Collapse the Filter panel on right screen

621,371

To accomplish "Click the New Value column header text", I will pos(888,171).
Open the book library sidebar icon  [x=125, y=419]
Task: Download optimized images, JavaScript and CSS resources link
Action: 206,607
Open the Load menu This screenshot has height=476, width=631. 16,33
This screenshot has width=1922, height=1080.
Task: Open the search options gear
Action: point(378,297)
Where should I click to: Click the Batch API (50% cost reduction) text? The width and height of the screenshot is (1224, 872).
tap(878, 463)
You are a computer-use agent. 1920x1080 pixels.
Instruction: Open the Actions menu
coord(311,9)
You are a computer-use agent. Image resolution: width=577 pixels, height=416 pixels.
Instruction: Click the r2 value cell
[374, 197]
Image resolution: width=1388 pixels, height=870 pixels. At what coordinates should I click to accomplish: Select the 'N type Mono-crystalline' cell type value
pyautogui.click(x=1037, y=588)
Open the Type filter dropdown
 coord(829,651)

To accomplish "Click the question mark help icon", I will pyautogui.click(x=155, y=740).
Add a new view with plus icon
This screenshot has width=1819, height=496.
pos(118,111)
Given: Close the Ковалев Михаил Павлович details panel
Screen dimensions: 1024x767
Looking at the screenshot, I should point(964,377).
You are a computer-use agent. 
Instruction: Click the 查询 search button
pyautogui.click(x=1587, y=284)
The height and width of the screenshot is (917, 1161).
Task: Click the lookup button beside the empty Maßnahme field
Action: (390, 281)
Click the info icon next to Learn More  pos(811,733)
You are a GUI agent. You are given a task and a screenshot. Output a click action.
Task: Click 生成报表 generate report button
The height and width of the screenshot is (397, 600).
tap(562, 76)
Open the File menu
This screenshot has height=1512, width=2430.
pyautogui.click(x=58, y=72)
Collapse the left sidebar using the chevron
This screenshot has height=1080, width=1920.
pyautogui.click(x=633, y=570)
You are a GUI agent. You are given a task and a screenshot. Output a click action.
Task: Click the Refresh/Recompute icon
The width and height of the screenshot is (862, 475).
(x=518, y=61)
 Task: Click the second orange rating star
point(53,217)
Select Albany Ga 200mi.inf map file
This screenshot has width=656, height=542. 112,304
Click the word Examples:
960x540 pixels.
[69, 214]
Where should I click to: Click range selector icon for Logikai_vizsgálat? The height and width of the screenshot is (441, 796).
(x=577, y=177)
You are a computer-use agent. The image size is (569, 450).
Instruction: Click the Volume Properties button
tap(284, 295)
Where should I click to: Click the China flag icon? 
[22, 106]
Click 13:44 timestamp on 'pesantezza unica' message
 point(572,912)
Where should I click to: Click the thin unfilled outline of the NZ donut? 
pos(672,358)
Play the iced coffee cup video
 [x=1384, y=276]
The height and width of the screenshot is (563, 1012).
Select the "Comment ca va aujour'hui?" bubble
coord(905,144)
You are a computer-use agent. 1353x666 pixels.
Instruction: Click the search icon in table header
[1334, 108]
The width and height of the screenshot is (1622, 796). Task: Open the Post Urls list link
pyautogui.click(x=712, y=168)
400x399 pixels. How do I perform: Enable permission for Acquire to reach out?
########
* **DESCRIPTION OF THE TASK**
Copy every line above verbatim, from the first to the last.

* **RESPONSE TO THE TASK**
Collapse the Filter panel on right screen

621,371

To accomplish "Click the New Value column header text", I will pos(888,171).
Open the book library sidebar icon  [x=125, y=419]
Task: Download optimized images, JavaScript and CSS resources link
Action: 206,607
Open the Load menu This screenshot has height=476, width=631. 16,33
This screenshot has width=1922, height=1080.
Task: Open the search options gear
Action: point(378,297)
Where should I click to: Click the Batch API (50% cost reduction) text? The width and height of the screenshot is (1224, 872).
tap(878, 463)
You are a computer-use agent. 1920x1080 pixels.
Instruction: Open the Actions menu
coord(311,9)
You are a computer-use agent. Image resolution: width=577 pixels, height=416 pixels.
Instruction: Click the r2 value cell
[374, 197]
Image resolution: width=1388 pixels, height=870 pixels. At what coordinates should I click to accomplish: Select the 'N type Mono-crystalline' cell type value
pyautogui.click(x=1037, y=588)
Open the Type filter dropdown
 coord(829,651)

To accomplish "Click the question mark help icon", I will pyautogui.click(x=155, y=740).
Add a new view with plus icon
This screenshot has width=1819, height=496.
pos(118,111)
Given: Close the Ковалев Михаил Павлович details panel
Screen dimensions: 1024x767
Looking at the screenshot, I should point(964,377).
You are a computer-use agent. 
Instruction: Click the 查询 search button
pyautogui.click(x=1587, y=284)
The height and width of the screenshot is (917, 1161).
Task: Click the lookup button beside the empty Maßnahme field
Action: (390, 281)
Click the info icon next to Learn More  pos(811,733)
You are a GUI agent. You are given a task and a screenshot. Output a click action.
Task: Click 生成报表 generate report button
The height and width of the screenshot is (397, 600).
tap(562, 76)
Open the File menu
This screenshot has height=1512, width=2430.
pyautogui.click(x=58, y=72)
Collapse the left sidebar using the chevron
This screenshot has height=1080, width=1920.
pyautogui.click(x=633, y=570)
You are a GUI agent. You are given a task and a screenshot. Output a click action.
Task: Click the Refresh/Recompute icon
The width and height of the screenshot is (862, 475).
(x=518, y=61)
 Task: Click the second orange rating star
point(53,217)
Select Albany Ga 200mi.inf map file
This screenshot has width=656, height=542. 112,304
Click the word Examples:
960x540 pixels.
[69, 214]
Where should I click to: Click range selector icon for Logikai_vizsgálat? The height and width of the screenshot is (441, 796).
(x=577, y=177)
You are a computer-use agent. The image size is (569, 450).
Instruction: Click the Volume Properties button
tap(284, 295)
Where should I click to: Click the China flag icon? 
[22, 106]
Click 13:44 timestamp on 'pesantezza unica' message
 point(572,912)
Where should I click to: Click the thin unfilled outline of the NZ donut? 
pos(672,358)
Play the iced coffee cup video
 [x=1384, y=276]
The height and width of the screenshot is (563, 1012).
Select the "Comment ca va aujour'hui?" bubble
coord(905,144)
You are a computer-use agent. 1353x666 pixels.
Instruction: Click the search icon in table header
[1334, 108]
The width and height of the screenshot is (1622, 796). Task: Open the Post Urls list link
pyautogui.click(x=712, y=168)
400x399 pixels. How do I perform: Enable permission for Acquire to reach out?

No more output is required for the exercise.